@Derrek No, I hadn’t tried either of those! I didn’t know you could manually add a bar at the cursor location in Write mode. Cool.
Your post got me thinking that I hadn’t tried deleting the signpost, so first I tried that. It produced this:
It’s close, but Sibelius had the second quarter note in the second tuplet in the second bar, which is more accurate. (Each quarter note of the tuplet gets 3/4 of a beat (dotted 8th), so it’s complicated.)
I started over and tried manually adding a bar line with the cursor on beat one of the second bar (the F# dotted quarter in the bass clef) and got the same result.
Finally, I started over again and tried adding a 4/4 time signature without removing the existing signpost. Same result.
So is there any way to get the second quarter note of the second tuplet into the second measure?
No, because the onset of that chord is actually on the last 16th of the 4/4 bar. Dorico does have an option to “Split notes at spanned barline”, but IMO that becomes quite confusing for this rhythm (because it requires a nested tuplet which Dorico doesn’t do in this case).
I recommend writing this rhythm simply with running dotted eighths and no tuplets. Then it can tie over the barline normally.
I tried that, and also tried retaining the tuplets by notating it as a bar of 3/4 followed by a bar of 5/4, or two bars of 3/4 followed by a bar of 2/4.
To my eyes, the Sibelius method is more intuitive, even though it’s not technically correct.
I’m hoping Dorico will let us “break the rules” in this case, like Sibelius did.
On the contrary, the signpost explicitly says “here is a 4/4 bar with 4 extra beats”! And the notation more accurately reflects the durations than your Sibelius example, which just looks wrong to my eye.
I’d recommend you have an explicit 8/4 (or even perhaps (3+3+2/4)) for these notes and then revert to 4/4. It will be perfectly clear to the performer.
How so? I thought the q simply indicates what unit is being expressed by the following beat grouping, in which case the signpost is simply saying “this bar has 4 quarter notes”. What am I missing?
Hadn’t thought of 8/4. That’s probably the best compromise…
To each his/her own! It doesn’t bother me. It’s only off by a sixteenth note (in the tuplet) so it’s closer than Dorico.
Hmmm…double-clicking on the signpost shows that Dorico knows there are 8 beats in the measure (see screen grab below), and it doesn’t seem to mind. I actually rather like that it allows this without insisting on a meter change! So another option is to keep it as-is.

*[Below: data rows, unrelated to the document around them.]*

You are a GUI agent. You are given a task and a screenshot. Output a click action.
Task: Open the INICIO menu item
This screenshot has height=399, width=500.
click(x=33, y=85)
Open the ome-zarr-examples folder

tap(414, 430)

Ultimately it doesn’t really matter, as this is only for my own study. It’s a transcription of the Metheny/Mays song “Proof”. So far, I haven’t found a published version for comparison.
On further thought, I suppose I could live with Dorico’s way of allocating the tuplet over two bars of 4/4; I certainly prefer it to breaking up the quarter notes of the tuplet or writing it without tuplets.
Dorico can mimic the way Sibelius places the barline between measures 5 and 6, but it is not “simple” to do so:
Measures 5 and 6 have hidden time signatures of 4/4,3.75 and 4/4,4.25, respectively. The quarter note in the left hand on beat 4 of measure 5 is inside a hidden 4:3x tuplet, and is tied to a dotted quarter note which begins one sixteenth after the start of measure 6. The sixteenth rest between the tied notes has been removed.
Good to know that’s possible, but yes, that’s not simple! I’ll probably stay with the default or change the meter to 8/4.
Interesting: when I added a time signature change at the start of the long measure, Dorico didn’t change any of the following 4/4 measures to 8/4 (by adding four beats of rests, for example).
Still, if someone would explain @Janus 's statement, I’d appreciate it:
I searched the online manual and couldn’t find anything that explains how 4/4 (q, 1+1+1+1) means there are extra beats.